With this project, Jia created a website to provide content that will help families design their ideal gardens. Additionally, she provided materials and seeds to help them get started. She kicked things off in July with a successful event that welcomed more than 100 people, where she distributed planting kits.

“I hope to create my own seed brand in the future to provide detailed seed and planting technology services for the community,” she said.

Bizley – “Bei’s project was a great example of giving back to the community and engaging in new ways with urban agriculture.”

Matthew McCready, Horticulture Technician – “My Garden Plotter”

This unique project created a fun and accessible way to help people build their ideal garden. Inspired by his passion for card games, McCready created one of his own. After taking a survey, players can filter through a deck of plant cards to plot out their new garden. Every garden can fit in a 12-foot by 12-foot space, and the process accounts for important considerations like space and climate.

“It’s a very simple and approachable way for people to get a better idea of what they can put in their gardens,” he said. “People who aren’t tech savvy can sit down and do this with just a pen and paper and a deck of cards.”

Bizley – “Matthew is bringing agriculture to the urban community through exciting and dynamic learning opportunities, and I can’t wait to see the engagement that comes from this!”

Labiba Raisa, Graphic Design – “Community Seed and Seedling Program”

This project focused on an informative exchange and giveaway program for seeds and seedlings to help people grow a wide variety of food in whatever space they had available. Garden plants and crops included mint, tomato, cucumber, lettuce, zucchini, potato, onion, garlic, leek, pear, apple, strawberry, raspberry, pepper and more. Those with balconies and indoor spaces were also included with different vegetables, fruits and herbs.

“Our goal is to teach people about the importance of planting in urban communities, and increase participation in food production,” said Raisa.

Bizley – “Labiba worked so amazingly within the community to share vegetable seeds and knowledge with people who were interested in growing their own food. It’s great to see this project helping so many people across Durham Region to address food insecurity!”

Dawn Whitney, Welding Engineering Technician – “Earth Cellar Farms”

Whitney and three of her DC classmates launched Earth Cellar Farms, an urban farm with big plans. They produce a number of artisanal harvested products like sauces, jams and jellies, pickles and hot sauce.
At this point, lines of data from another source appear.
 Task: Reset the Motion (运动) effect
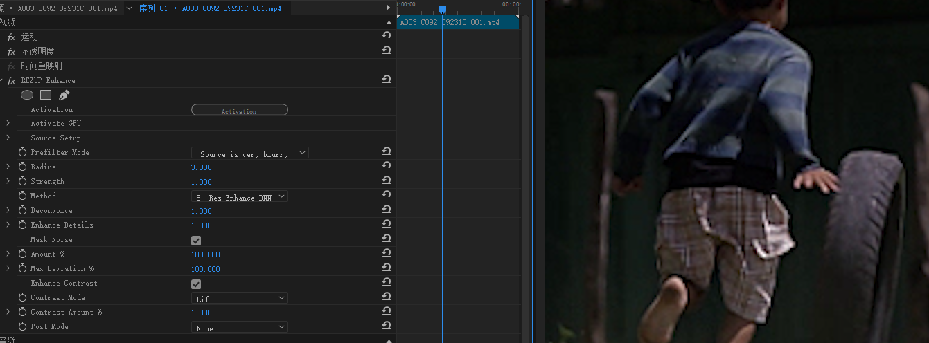pos(387,36)
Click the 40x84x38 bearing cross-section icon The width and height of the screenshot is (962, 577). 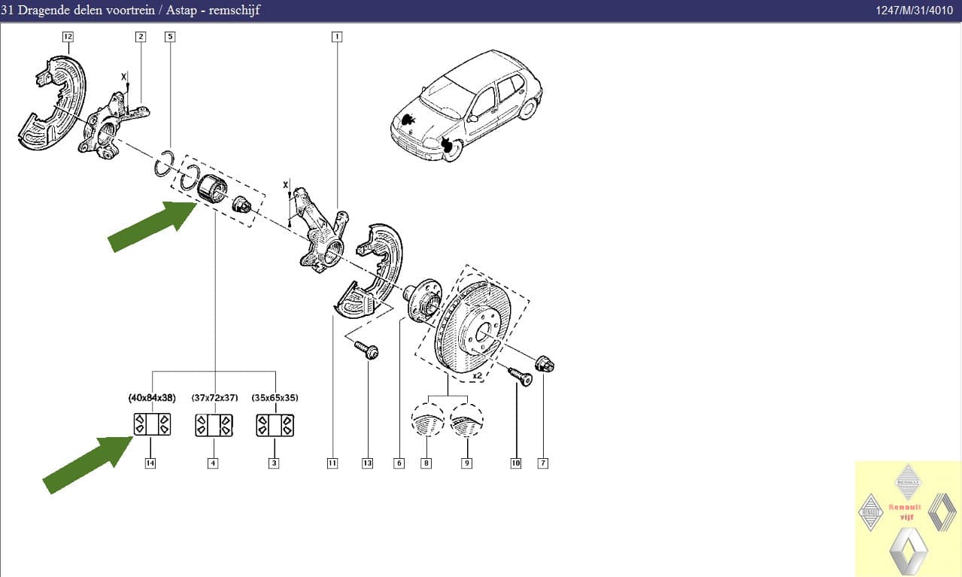coord(152,425)
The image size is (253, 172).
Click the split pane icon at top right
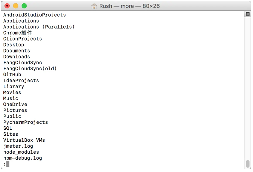point(248,14)
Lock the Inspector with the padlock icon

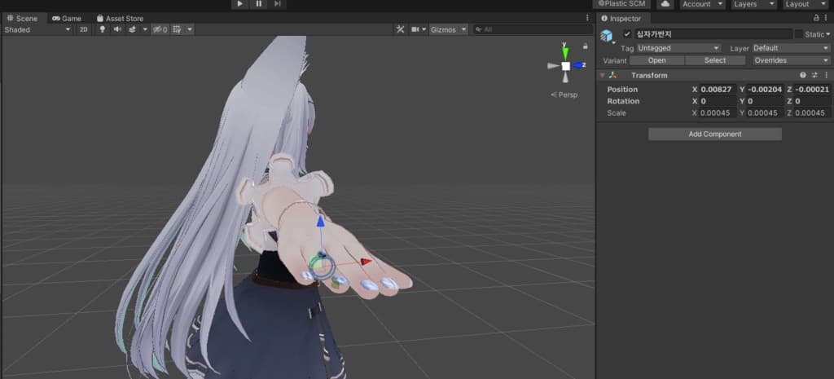pyautogui.click(x=816, y=18)
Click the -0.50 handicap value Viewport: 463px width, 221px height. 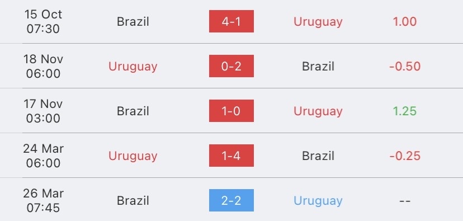click(x=405, y=66)
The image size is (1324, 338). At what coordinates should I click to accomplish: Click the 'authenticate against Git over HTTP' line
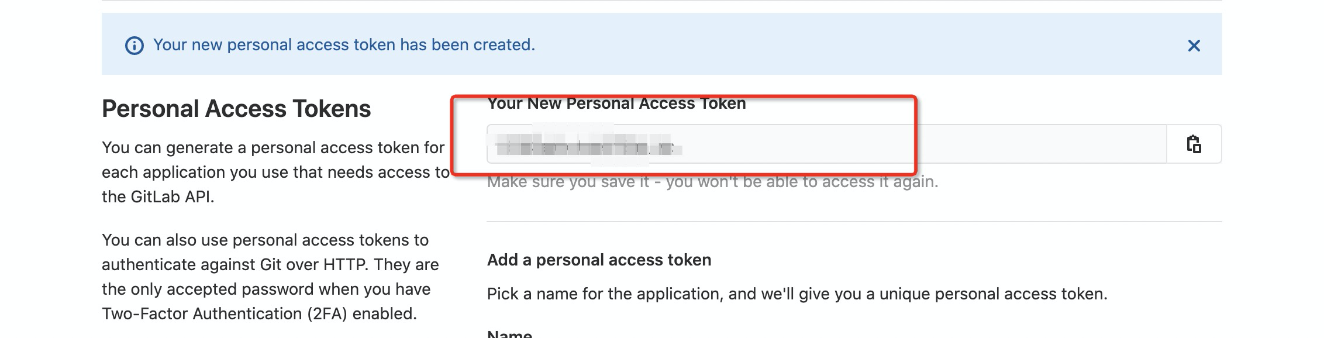click(x=270, y=264)
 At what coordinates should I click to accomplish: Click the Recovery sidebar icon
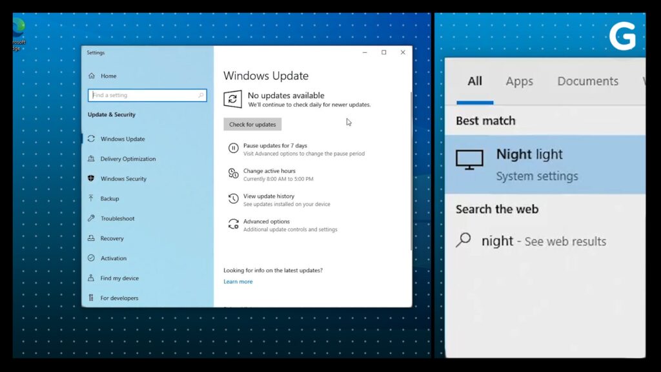[x=91, y=238]
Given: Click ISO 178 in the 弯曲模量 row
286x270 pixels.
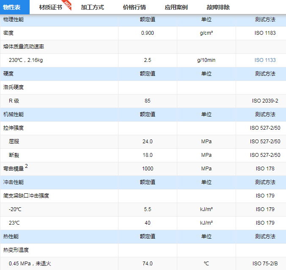Looking at the screenshot, I should (x=265, y=169).
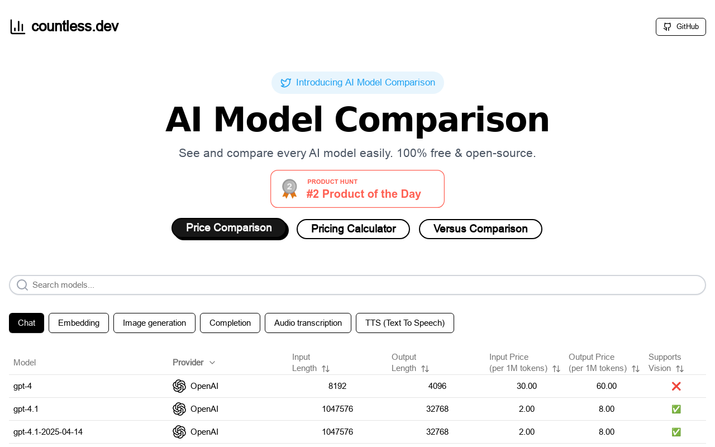Sort the Input Price column
Screen dimensions: 715x447
pos(556,369)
They also work in community gardens and hold workshops to teach others the fine arts of growing plants and crops.

Bizley – “It’s exciting to see Dawn’s project and business grow from a group of students starting a business while at DC to a successful urban agriculture business in the community!”

Plans aren’t finalized yet, but Bizley hopes to keep the program going next year and well into the future.

It was amazing working with RBC.  They were really supportive of urban agriculture and launching student ideas,” she said. “It was a really successful first year, and I’m excited to continue doing this in the future.”